Open lepp12 opened 3 years ago
Note that the string split function returns a list, not a vector. This makes sense if you consider a character vector might contain a bunch of sentences. You want to be able to split the sentences apart into words, but if you combined them all into a single vector you would no longer be able to tell which sentence each word belonged to:
> d2 <- head( d, 3 )
> strsplit( d2$title, " " )
[[1]]
[1] "A" "Beginner’s" "Guide" "to"
[5] "Word" "Embedding" "with" "Gensim"
[9] "Word2Vec Model"
[[2]]
[1] "Hands-on" "Graph" "Neural" "Networks" "with" "PyTorch"

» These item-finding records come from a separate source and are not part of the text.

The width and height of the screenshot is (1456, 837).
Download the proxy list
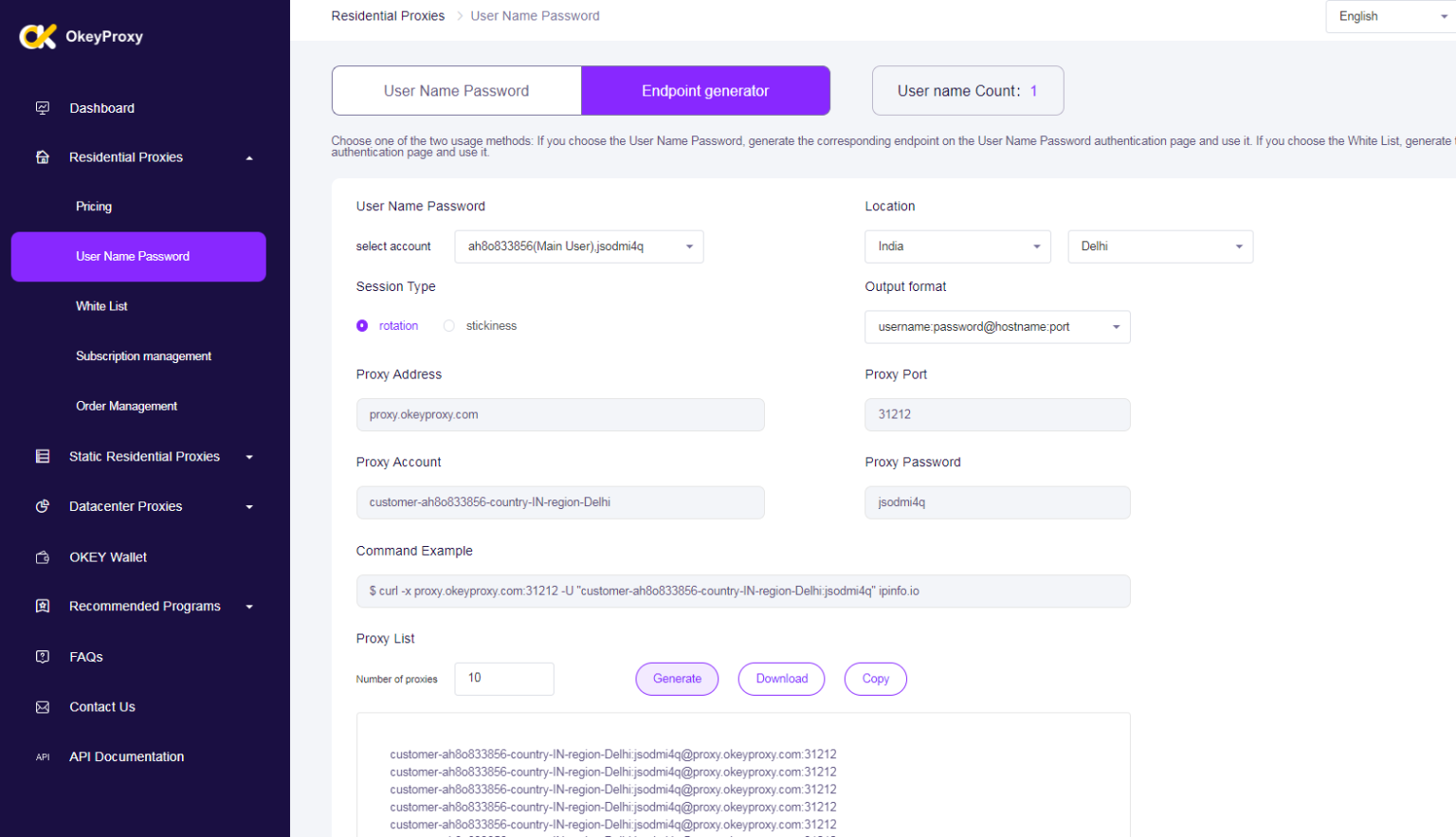tap(781, 679)
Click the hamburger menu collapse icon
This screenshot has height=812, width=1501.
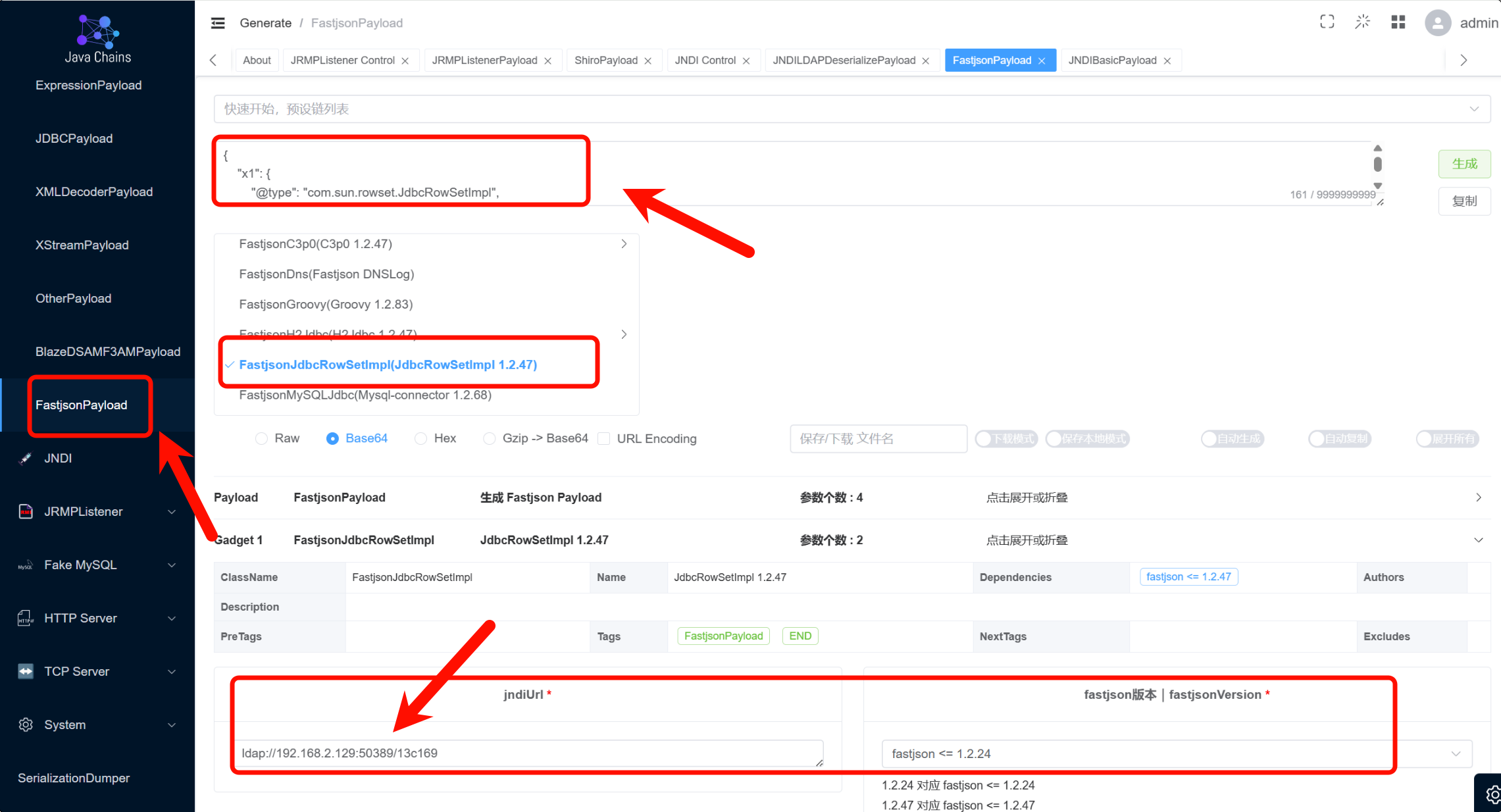coord(218,23)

[7] "&" "PyTorch" "Geometric"
[[3]]
[1] "How" "to" "Use" "ggplot2" "in Python"
To simply count words you will want to convert the list to a regular character vector:
unlist( strsplit( d2$title, " " ) )
[1] "A" "Beginner’s" "Guide" "to"
[5] "Word" "Embedding" "with" "Gensim"
[9] "Word2Vec Model" "Hands-on" "Graph" "Neural"
[13] "Networks" "with" "PyTorch" "&"
[17] "PyTorch" "Geometric" "How" "to"
[21] "Use" "ggplot2" "in Python"
Hello, I'm having trouble using the tolower() function on my cleaned titles in Question 2. When I attempt to begin splitting the titles into individual, all lowercase words using this code:
split.title <- tolower ( strsplit(new.title, split = " " ) )
It returns the titles in their own vectors like this ():
Am I missing a conversion to a char, or string somewhere?